What you need to do –
1 - Restate the paragraph of the issue report that begins "The root cause is task" as a short bulleted list that keeps its main facts.
2 - List every field shown under "Details" in the issue report, each with its value.
--- start Text section ---
[FLINK-13527] Instable KafkaProducerExactlyOnceITCase due to CheckpointFailureManager - ASF JIRA

Details

Type: Bug
Status: Closed
Priority: Critical
Resolution: Cannot Reproduce
Affects Version/s: 1.9.0, 1.12.0
Fix Version/s: None
Component/s: Tests
Labels:
- test-stability

Description

banmoy and I met this instable test below:

https://api.travis-ci.org/v3/job/565270958/log.txt
https://api.travis-ci.com/v3/job/221237628/log.txt

The root cause is task Source: Custom Source -> Map -> Sink: Unnamed (1/1) failed due to expected artificial test failure and then free task resource including closing the registry. However, the async checkpoint thread in SourceStreamTask would then failed and send decline checkpoint message to JM.
The key logs is like:

03:36:46,639 INFO  org.apache.flink.runtime.executiongraph.ExecutionGraph        - Source: Custom Source -> Map -> Sink: Unnamed (1/1) (f45ff068d2c80da22c2a958739ec0c87) switched from RUNNING to FAILED.
java.lang.Exception: Artificial Test Failure
	at org.apache.flink.streaming.connectors.kafka.testutils.FailingIdentityMapper.map(FailingIdentityMapper.java:79)
	at org.apache.flink.streaming.api.operators.StreamMap.processElement(StreamMap.java:41)
	at org.apache.flink.streaming.runtime.tasks.OperatorChain$CopyingChainingOutput.pushToOperator(OperatorChain.java:637)
	at org.apache.flink.streaming.runtime.tasks.OperatorChain$CopyingChainingOutput.collect(OperatorChain.java:612)
	at org.apache.flink.streaming.runtime.tasks.OperatorChain$CopyingChainingOutput.collect(OperatorChain.java:592)
	at org.apache.flink.streaming.api.operators.AbstractStreamOperator$CountingOutput.collect(AbstractStreamOperator.java:727)
	at org.apache.flink.streaming.api.operators.AbstractStreamOperator$CountingOutput.collect(AbstractStreamOperator.java:705)
	at org.apache.flink.streaming.api.operators.StreamSourceContexts$NonTimestampContext.collect(StreamSourceContexts.java:104)
	at org.apache.flink.streaming.connectors.kafka.testutils.IntegerSource.run(IntegerSource.java:75)
	at org.apache.flink.streaming.api.operators.StreamSource.run(StreamSource.java:100)
	at org.apache.flink.streaming.api.operators.StreamSource.run(StreamSource.java:63)
	at org.apache.flink.streaming.runtime.tasks.SourceStreamTask$LegacySourceFunctionThread.run(SourceStreamTask.java:172)
--- end Text section ---
--- start Given information ---
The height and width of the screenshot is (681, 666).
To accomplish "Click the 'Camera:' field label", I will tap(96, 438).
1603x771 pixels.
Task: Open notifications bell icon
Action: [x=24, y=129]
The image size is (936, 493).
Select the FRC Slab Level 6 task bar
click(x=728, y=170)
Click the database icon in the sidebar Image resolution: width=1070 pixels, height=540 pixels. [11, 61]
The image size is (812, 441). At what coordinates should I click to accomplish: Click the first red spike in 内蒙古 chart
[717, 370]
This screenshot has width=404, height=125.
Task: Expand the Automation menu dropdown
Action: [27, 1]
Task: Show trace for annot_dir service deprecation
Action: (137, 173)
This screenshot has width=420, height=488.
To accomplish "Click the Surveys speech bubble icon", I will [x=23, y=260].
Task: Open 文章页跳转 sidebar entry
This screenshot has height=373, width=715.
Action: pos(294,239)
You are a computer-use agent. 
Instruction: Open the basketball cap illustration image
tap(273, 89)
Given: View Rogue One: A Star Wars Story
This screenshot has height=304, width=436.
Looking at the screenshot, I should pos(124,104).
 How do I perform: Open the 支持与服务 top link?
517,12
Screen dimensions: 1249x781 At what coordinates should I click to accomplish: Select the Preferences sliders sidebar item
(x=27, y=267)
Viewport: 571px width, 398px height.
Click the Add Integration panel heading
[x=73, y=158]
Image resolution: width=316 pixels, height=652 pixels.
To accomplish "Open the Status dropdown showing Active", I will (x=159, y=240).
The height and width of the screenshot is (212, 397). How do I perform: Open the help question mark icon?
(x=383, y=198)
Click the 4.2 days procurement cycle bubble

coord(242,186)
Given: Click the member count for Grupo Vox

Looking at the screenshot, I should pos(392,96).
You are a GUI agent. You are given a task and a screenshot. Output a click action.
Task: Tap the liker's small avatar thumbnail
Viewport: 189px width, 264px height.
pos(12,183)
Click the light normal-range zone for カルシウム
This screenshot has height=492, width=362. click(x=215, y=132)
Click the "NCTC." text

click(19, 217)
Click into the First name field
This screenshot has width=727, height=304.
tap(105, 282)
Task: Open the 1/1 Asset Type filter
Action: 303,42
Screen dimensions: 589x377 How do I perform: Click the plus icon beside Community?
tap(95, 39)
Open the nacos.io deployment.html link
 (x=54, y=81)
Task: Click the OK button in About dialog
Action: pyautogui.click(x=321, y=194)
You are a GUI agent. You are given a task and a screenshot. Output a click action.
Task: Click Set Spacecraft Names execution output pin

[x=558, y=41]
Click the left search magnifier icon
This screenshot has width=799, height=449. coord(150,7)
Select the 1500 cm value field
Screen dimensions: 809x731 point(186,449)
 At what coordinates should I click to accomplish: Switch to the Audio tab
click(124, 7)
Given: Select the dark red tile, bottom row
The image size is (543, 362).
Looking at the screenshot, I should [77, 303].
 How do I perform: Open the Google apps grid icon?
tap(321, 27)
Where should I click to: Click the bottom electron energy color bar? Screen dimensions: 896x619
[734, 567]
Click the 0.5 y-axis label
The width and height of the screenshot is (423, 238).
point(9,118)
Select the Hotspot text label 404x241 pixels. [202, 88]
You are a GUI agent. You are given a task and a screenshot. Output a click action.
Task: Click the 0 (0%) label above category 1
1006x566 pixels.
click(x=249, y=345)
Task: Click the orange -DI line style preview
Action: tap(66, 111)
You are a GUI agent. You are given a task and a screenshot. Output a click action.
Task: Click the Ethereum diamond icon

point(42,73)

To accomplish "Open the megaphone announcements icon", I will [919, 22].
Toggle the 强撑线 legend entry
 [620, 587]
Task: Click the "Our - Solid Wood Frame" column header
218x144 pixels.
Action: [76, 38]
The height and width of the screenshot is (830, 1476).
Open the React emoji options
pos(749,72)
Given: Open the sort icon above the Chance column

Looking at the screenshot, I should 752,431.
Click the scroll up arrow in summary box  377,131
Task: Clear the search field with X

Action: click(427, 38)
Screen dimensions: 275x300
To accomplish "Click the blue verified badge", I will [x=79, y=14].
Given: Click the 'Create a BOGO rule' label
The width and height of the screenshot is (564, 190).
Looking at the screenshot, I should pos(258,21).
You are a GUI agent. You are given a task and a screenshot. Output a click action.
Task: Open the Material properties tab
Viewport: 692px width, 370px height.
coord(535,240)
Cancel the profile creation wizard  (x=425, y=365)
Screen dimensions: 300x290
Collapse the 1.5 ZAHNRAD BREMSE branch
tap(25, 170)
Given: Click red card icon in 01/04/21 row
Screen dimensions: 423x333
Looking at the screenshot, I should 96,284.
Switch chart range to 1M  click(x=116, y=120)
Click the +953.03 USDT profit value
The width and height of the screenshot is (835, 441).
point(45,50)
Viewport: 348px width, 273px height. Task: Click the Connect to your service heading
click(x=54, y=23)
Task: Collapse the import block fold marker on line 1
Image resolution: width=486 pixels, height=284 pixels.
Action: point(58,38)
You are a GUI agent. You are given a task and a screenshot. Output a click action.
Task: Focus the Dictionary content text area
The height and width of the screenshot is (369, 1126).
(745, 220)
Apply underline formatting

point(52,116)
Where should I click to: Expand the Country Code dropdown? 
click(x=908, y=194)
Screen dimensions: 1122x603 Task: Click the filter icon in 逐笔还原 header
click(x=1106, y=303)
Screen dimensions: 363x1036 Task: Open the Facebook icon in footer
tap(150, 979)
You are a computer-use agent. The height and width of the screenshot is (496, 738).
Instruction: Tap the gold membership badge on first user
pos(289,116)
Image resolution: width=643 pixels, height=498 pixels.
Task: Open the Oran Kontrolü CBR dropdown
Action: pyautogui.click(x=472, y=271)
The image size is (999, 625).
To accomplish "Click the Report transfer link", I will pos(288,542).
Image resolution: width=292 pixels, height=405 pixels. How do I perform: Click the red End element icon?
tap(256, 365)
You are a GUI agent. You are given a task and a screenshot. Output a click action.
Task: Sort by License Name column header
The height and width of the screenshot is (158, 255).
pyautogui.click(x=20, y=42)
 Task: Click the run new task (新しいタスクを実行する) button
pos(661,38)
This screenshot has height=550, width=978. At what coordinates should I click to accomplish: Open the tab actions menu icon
--- end Given information ---
Answers below –
1 -
- The task Source: Custom Source -> Map -> Sink: Unnamed (1/1) failed because of an expected artificial test failure.
- It then freed its task resources, which included closing the registry.
- After that, the async checkpoint thread in SourceStreamTask failed and sent a decline checkpoint message to the JM.

2 -
- Type: Bug
- Status: Closed
- Priority: Critical
- Resolution: Cannot Reproduce
- Affects Version/s: 1.9.0, 1.12.0
- Fix Version/s: None
- Component/s: Tests
- Labels: test-stability